*MATERIAL SHOWN*
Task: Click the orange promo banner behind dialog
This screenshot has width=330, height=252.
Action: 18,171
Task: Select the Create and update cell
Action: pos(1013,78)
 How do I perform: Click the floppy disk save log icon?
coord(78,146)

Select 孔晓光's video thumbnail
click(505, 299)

*PROBLEM DETAILS*
Copy exactly the line that contains "This screenshot has width=330, height=252." and all lines after it in the listing above, through the final line, and nothing else.

*YOUR SOLUTION*
This screenshot has width=330, height=252.
Action: 18,171
Task: Select the Create and update cell
Action: pos(1013,78)
 How do I perform: Click the floppy disk save log icon?
coord(78,146)

Select 孔晓光's video thumbnail
click(505, 299)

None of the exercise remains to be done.